Cóż takiego się stało, że poważna firma ubezpieczeniowa przestała świętować w (nie)wyborczą niedzielę i wydała oświadczenie? Ponieważ szumu wokół T. w mediach publicznych narobił Dominik Tarczyński, europoseł PiS. On też później złożył zawiadomienie do prokuratury. Ta zadziałała błyskawicznie. W poniedziałek rano Kamil K. został zatrzymany w Warszawie i przewieziony do prokuratury w Rzeszowie. Poinformowała zaraz o tym sam Maciej Wąsik, wiceminister MSWiA. Prok. Mirosława Chyra z Prokuratury Okręgowej w Warszawie wyjaśniła, że K. usłyszał zarzut nawoływania do popełnienia zbrodni ludobójstwa przez zamieszczanie postów w mediach społecznościowych a do tego kierował wobec polityka groźby bezprawnej fizycznej eliminacji z powodu przynależności politycznej. Oskarżony nie przyznał się do zarzutu popełnienia zbrodni, a jedynie do kierowania gróźb wobec polityka. Złożył też obszerne wyjaśnienia. Został zwolniony za poręczeniem majątkowym 5 tys. zł i obowiązkiem dozoru policyjnego.

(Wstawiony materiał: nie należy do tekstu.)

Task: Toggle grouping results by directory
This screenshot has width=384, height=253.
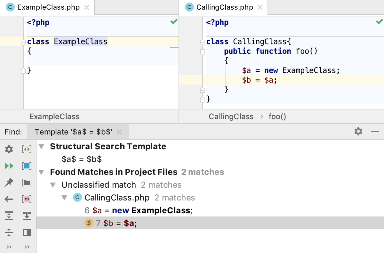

Z sobie wiadomych powodów młody przemyślanin wziął na celownik PiS i osobiście Jarosława Kaczyńskiego. Dość wcześnie na Twitterze zauważył, że „w Polsce potrzebny jest wariant rumuński”. Tego wpisu jeszcze w PiS-ie nie zauważono. Później jednak dodał, że „jest coraz bliżej decyzji o poświęceniu się dla Najjaśniejszej Rzeczypospolitej i fizycznej eliminacji kaczego chujka”. Poczuł wenę i dopisywał o zagazowaniu „wszystkich pisowskich szumowin z @pisorgpl”. Przebieg piątkowych obrad Sejmu skłoniły go do wpisu o szubienicy, pod którą powinni stanąć „najpierw Sasin Jacej, później Morawiecki, a później Gowin; nie wspominając oczywiście kaczego ch…a”. Tego już było za wiele i stało się jak wyżej.
W poniedziałek konta Kamila K. na Twitterze i Facebooku zostały wyczyszczone; jednak kopie wpisów kursują w sieci jak pyłki topoli po kwitnieniu. Popularności przemyślaninowi dodały publiczne media, które gremialnie go potępiły zamieszczając przy tym wspomniane wpisy. Przy okazji oberwało się Borysowi Budce, który o tym, że jest sprzymierzeńcem K. dowiedział się z TVP. Lider PO medialnym sprzymierzeńcem oskarżonego został, gdyż ten kiedyś na Twitterze zamieścił wspólne z nim zdjęcie. A Krzysztof Feret, lider Nowoczesnej na Podkarpaciu przypomniał, że jego partii z Kamilem K. od dwóch lat nic już nie łączy.